Implication: Moral preferences may act as a stabilizing force that reduces the risk of algorithmic collusion compared to purely rational or baseline agents.

D. Safety Benchmarks

The fine-tuned models performed comparably or better than the baseline on safety metrics (jailbreak resistance, bias reduction, over-refusal calibration) while maintaining factual accuracy. This suggests that embedding structured economic reasoning does not compromise safety.

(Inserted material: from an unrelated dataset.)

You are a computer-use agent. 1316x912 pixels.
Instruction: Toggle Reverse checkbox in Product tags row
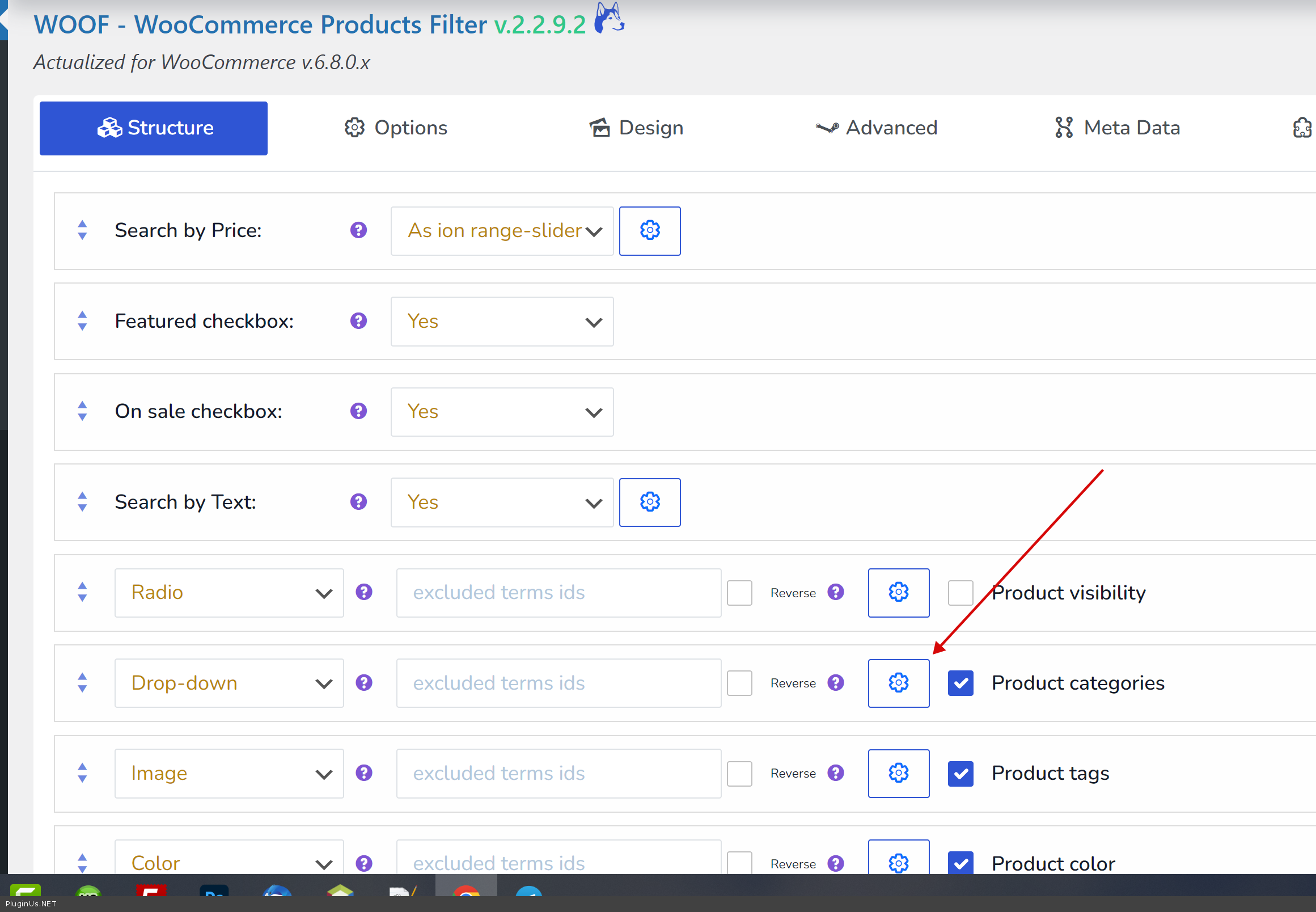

5. Significance and Implications

AI as a Strategic Design Problem: The paper reframes AI alignment in multi-agent settings as an objective-design problem. The choice of alignment objective (e.g., rational vs. moral) is a strategic decision with direct consequences for market outcomes (e.g., preventing collusion) and societal welfare.
Interpretability: By grounding alignment in explicit utility functions, the resulting agent behaviors are interpretable and predictable, unlike the "black box" nature of RLHF.
Practical Deployment: Organizations can use lightweight, theory-driven fine-tuning to deploy AI agents that behave consistently with specific organizational goals (e.g., aggressive competition vs. stable cooperation) without needing massive reinforcement learning setups.
Policy Relevance: The findings suggest that regulators and firms can mitigate risks like algorithmic collusion by designing agents with specific preference structures (e.g., moral alignment) rather than relying solely on external monitoring.

In conclusion, the paper demonstrates that Supervised Fine-Tuning with synthetic, theory-derived data is a viable, efficient, and interpretable method to align LLM agents with specific economic and moral preferences, enabling them to act as coherent strategic actors in complex environments.